I also despise the ones that profess to be *Christians* but they look down their noses at people in dire circumstances. Or the uneducated. Or ones that seem *weird*. I don’t like their gossiping and spreading rumors that can really HURT someone. Especially when there is no evidence that it’s even true. And, OMG, feeling so self-righteous about themselves even as they spread those rumors around. It gives me a headache to think that they don’t feel like they are doing wrong, even if they find out those rumors aren’t true. They will shrug and say, *Oh well. It’s what I HEARD and I had no reason not to believe it.* Heck, you had the choice of taking the news with a grain of salt and KEEPING YOUR MOUTH SHUT, JERK! That would have been the real Christian thing to do. Feel a bit of pity, sure. But so much of that kind of thing is just because of some kind of envy. Either to get to be the center of attention by seeming *in the know*. That’s usually because they envy someone who doesn’t have to be spreading rumors to be the center of attention. Maybe because they have a talent that is envied. I could go on and on. Before you spread a rumor you’ve heard or talk about something you *suspect*, stop and think. Then ask yourself, *Would Christ say or do this?* If you can’t imagine HIM doing it, why should/would you?
Ack. Sorry but I guess getting old makes you more introspective about many things. On a high note, I called our ex-sister-in-law, Kay, to bring her up-to-speed on what’s going on with Bratfink and it was really nice to talk to her. I haven’t talked to her in almost a year.

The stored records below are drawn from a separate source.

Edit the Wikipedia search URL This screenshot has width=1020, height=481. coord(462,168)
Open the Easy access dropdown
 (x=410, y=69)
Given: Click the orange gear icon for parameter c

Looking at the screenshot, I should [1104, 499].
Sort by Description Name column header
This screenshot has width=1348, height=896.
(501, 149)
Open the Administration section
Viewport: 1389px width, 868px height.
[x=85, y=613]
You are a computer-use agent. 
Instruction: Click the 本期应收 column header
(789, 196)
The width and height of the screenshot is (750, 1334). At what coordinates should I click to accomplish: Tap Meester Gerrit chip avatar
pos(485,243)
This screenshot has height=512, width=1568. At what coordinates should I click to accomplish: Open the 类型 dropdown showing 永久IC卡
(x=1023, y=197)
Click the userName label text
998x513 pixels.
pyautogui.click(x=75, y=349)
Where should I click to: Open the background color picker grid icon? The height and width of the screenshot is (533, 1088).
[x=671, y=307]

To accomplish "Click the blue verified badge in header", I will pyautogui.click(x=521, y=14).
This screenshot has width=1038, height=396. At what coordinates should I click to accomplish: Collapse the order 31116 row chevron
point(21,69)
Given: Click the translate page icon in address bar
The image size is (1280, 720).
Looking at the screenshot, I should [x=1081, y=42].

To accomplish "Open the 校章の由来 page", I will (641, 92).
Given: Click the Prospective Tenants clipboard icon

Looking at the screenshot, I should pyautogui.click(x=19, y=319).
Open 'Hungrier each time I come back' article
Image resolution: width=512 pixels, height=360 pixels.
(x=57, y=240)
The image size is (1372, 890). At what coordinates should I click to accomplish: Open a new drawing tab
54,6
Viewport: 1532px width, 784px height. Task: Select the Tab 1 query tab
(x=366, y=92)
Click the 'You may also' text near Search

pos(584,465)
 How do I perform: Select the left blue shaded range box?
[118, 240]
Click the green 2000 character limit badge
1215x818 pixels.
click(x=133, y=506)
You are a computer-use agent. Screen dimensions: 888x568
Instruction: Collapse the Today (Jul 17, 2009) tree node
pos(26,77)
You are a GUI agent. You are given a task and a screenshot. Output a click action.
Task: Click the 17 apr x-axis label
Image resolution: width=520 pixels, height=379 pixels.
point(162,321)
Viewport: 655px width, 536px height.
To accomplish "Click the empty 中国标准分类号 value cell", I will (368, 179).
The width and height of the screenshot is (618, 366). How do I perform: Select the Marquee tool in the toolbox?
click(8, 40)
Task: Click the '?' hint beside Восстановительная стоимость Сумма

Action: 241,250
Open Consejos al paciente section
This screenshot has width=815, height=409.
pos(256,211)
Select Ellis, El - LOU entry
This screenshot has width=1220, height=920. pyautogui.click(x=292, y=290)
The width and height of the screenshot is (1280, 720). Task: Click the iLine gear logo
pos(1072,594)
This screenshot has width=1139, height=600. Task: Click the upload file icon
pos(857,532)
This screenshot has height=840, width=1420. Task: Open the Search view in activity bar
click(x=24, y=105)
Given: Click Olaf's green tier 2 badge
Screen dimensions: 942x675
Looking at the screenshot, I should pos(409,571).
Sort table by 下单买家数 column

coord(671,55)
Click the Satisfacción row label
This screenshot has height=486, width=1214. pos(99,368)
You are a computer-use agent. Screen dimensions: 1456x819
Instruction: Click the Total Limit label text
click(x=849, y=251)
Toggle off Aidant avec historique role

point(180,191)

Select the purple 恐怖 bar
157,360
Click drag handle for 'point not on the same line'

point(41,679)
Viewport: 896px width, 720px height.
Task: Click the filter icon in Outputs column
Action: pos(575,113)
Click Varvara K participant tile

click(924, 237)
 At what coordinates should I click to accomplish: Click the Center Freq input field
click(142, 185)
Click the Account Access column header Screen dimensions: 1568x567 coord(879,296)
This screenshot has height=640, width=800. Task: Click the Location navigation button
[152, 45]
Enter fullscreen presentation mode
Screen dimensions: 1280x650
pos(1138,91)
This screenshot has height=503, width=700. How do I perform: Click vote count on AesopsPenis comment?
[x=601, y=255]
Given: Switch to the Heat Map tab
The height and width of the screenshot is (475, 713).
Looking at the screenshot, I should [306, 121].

She really wants me to come and stay with her and the new hubby (he’s a doll) and to get as much of the family to come to her house one day while I am there. Chewlee talked to her for a bit and she (Kay) got a kick out of her. Now Chewlee wants to go with me to Aunt Kay’s so she can swim….if she wants to because sometimes she likes to go in the water and sometimes she doesn’t. I told Kay that, once Chewlee gets in the water (if it’s not real cold), we wouldn’t be able to keep her out. I would like to teach her how to swim while we are there. That would shock (and please) the Princess who was a *water baby* herself. She learned to swim early because we always had a pool at our homes except for the house in Port Charlotte. We had the room for it and the house was designed with the idea of putting one in but the Beast balked at the last and decided he wanted fruit trees instead. That was the mini-Brat farm but, boy, did we have some fantastic fruit from those trees. I miss that.
This one, if we ever solve the fungus problem, will be heavenly with the trees we have. But, until then, it’s just sad. We got one great crop before this fungus problem started and we’ve been fighting it ever since. Keep your fingers crossed although the Beast says he’s seeing green mold on some of the tree trunks in one area of the property. I told him go bring some samples of things to the state Agricultural people and find out what we can do to help solve the problem. Even if we have to pay for the service, it would be worth it. We’ll see what happens.
Time to get this blog posted. Love you all. Sorry I sounded off about such weird thoughts but it goes round and round in my head at times. Have a great day. You deserve it.